- Born: May 26, 1940
- Died: June 25, 2017 (aged 77)
- Education: Yale University Fisk University
- Scientific career
- Workplaces: Bell Laboratories Yale University
- Thesis: Pion Production and Elastic Scattering in Antiproton-Proton Collisions at 7 BEV/C. (1965)

= Joseph Johnson III =

American physicist

Joseph Andrew Johnson III (1940 – 2017) was an American physicist and professor at the Florida A&M University. He was a founding member of the National Society of Black Physicists. He was awarded the 1995 American Physical Society Edward Bouchet award and the 2016 Yale University Bouchet Leadership Award Medal.

== Early life and education ==
Johnson was born in Nashville, Tennessee to Grace and Bishop Joseph A. Johnson Jr. He attended Fisk University for his undergraduate studies, where he studied physics and graduated summa cum laude. He moved to Yale University for his graduate studies, where he earned a master's in 1961 and PhD in 1965. Johnson was the second African American to obtain a Ph.D. in physics from Yale. His research considered plasma dynamics and the production of pions in antiproton-proton collisions. He worked under the supervision of Henry Kraybill. After graduating, Johnson worked at the Sikorsky Aircraft company and Bell Labs.

== Research and career ==
Johnson was made Herbert Kayser Professor of Science and Engineering at the City College of New York. His research considered turbulence in plasmas and laser-induced fluorescence. Johnson studied both fully turbulent collisional plasmas and magnetised turbulent plasmas. He was eventually appointed distinguished professor of science and engineering at Florida A&M University, where he served as director of the Centre for Plasma Science.

Throughout his career, Johnson looked to support minority scientists and engineers. He was involved with outreach and education programmes for minority students, and supervised several doctoral researchers. In the early 1970s he helped to arrange the first meeting of African-American physicists. The meeting, which was hosted at Fisk University, honoured Donald Anderson Edwards, John Hunter and Halston Eagleson. In 1977 Johnson was one of the founding members of the National Society of Black Physicists (NSBP). He helped to draft the constitution and went on to serve as President.
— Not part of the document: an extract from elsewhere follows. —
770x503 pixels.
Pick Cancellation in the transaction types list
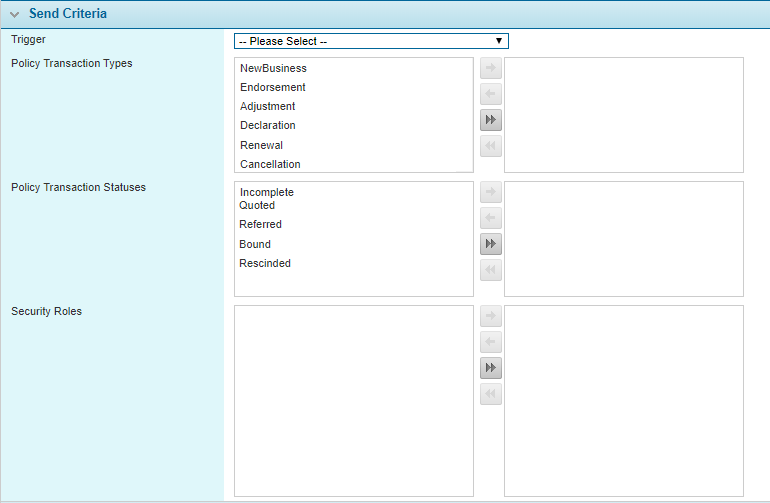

His legacy is recognised by the American Institute of Physics and NSBP, who, in 2021, established the Joseph A. Johnson III Award for Excellence. In 1988 he worked with Abdus Salam to host a meeting for African and African-American physicists at the International Centre for Theoretical Physics. A direct outcome of the meeting was the formation of the Edward Bouchet Abdus Salam Institute, which supports African doctoral researchers in attending graduate school in the United States. In 2003 he helped to establish the African Laser Centre, a network of laser laboratories across Africa that provides fellowships for graduate students.

== Awards and honors ==

- 1989 Elected Associate Fellow of the American Institute of Aeronautics and Astronautics
- 1990 Elected Fellow of the American Physical Society
- 1992 Charter Fellow of the National Society of Black Physicists
- 1995 American Physical Society Edward Bouchet Award
- 2016 Yale University Bouchet Leadership Award Medal

== Selected publications ==

- Stern, R. A. (1975). "Plasma Ion Diagnostics Using Resonant Fluorescence"
- Hudson, B. (2008). "Energy confinement and magnetic field generation in the SSPX spheromak"
- Podder, N. K. (2004). "Helium line intensity ratio in microwave-generated plasmas"

== Personal life ==
Johnson was married to Lynette E. Johnson. Together they had four children and nine grandchildren.